You could have outdated information on some forgotten page, or contradictory details across different sections […]
If you allow user-generated content anywhere on your site (like forum posts or comments), someone could post fake support contact info,
None of those things would be Google’s fault, would they?
The problem here is that no one that makes these LLM/AI/whatever are doing ENOUGH DUE DILIGENCE to make sure the data that they’re scrapping is good and accurate to improve the AI’s output. This has been an issue since the beginning and with how much data they’re taking, there’s no good way to get it to 100% accurate. And there was a study put out last year that said it doesn’t take much bad info to poison the AI output. And this is the stuff that these big tech companies are trying to force us all to use in our day-to-day.
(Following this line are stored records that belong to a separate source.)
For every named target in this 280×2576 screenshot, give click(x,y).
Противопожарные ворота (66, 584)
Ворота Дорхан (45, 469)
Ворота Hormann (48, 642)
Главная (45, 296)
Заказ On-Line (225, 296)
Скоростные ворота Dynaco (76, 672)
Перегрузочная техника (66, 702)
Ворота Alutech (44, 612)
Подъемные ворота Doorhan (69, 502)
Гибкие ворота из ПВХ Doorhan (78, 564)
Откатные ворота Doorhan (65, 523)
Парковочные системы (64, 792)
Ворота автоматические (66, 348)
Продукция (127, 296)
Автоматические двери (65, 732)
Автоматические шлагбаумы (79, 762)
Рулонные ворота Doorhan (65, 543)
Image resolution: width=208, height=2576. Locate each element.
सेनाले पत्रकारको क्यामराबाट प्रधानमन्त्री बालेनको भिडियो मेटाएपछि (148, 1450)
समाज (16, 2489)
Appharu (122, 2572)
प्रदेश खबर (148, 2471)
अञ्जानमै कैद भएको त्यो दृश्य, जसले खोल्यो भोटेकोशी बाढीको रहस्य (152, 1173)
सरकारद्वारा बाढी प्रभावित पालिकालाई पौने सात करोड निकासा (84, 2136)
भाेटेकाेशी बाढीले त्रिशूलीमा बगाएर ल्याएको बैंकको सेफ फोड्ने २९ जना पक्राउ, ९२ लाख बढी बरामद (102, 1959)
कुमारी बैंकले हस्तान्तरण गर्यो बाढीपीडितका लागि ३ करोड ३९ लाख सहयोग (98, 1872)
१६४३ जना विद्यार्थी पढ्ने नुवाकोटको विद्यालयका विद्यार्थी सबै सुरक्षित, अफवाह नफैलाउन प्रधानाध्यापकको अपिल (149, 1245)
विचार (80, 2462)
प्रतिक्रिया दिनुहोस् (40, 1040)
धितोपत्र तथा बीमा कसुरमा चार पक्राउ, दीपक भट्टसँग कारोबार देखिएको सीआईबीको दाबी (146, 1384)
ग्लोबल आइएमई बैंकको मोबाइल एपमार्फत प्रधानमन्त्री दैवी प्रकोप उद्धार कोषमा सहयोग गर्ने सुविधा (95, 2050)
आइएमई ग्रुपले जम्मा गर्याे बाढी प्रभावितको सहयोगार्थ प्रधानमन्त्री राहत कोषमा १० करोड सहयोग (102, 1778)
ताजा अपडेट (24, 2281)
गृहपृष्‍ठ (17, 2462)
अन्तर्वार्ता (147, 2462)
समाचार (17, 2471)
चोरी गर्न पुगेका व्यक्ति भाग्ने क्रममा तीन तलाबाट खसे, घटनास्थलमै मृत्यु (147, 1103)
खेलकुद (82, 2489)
ALSO YEAH it is Google’s fault because it’s their dog. Their dog is taking the data without understanding WHAT the data they’re taking is, they trained the dog, they have the responsibility for what the dog does out on the internet. It the dog is leading people off a cliff, that’s on Google.
Google had the ability to cleanup the data they present, but I read that they stripped out quality checking, because they realized that people spend more time searching (and looking at their ads) when the results are shittier.
None of those things would be Google’s fault, would they?
The problem here is that no one that makes these LLM/AI/whatever are doing ENOUGH DUE DILIGENCE to make sure the data that they’re scrapping is good and accurate to improve the AI’s output. This has been an issue since the beginning and with how much data they’re taking, there’s no good way to get it to 100% accurate. And there was a study put out last year that said it doesn’t take much bad info to poison the AI output. And this is the stuff that these big tech companies are trying to force us all to use in our day-to-day. ALSO YEAH it is Google’s fault because it’s their dog. Their dog is taking the data without understanding WHAT the data they’re taking is, they trained the dog, they have the responsibility for what the dog does out on the internet. It the dog is leading people off a cliff, that’s on Google.
Google had the ability to cleanup the data they present, but I read that they stripped out quality checking, because they realized that people spend more time searching (and looking at their ads) when the results are shittier.
They are stripping the context and presenting the misinfo as authorative.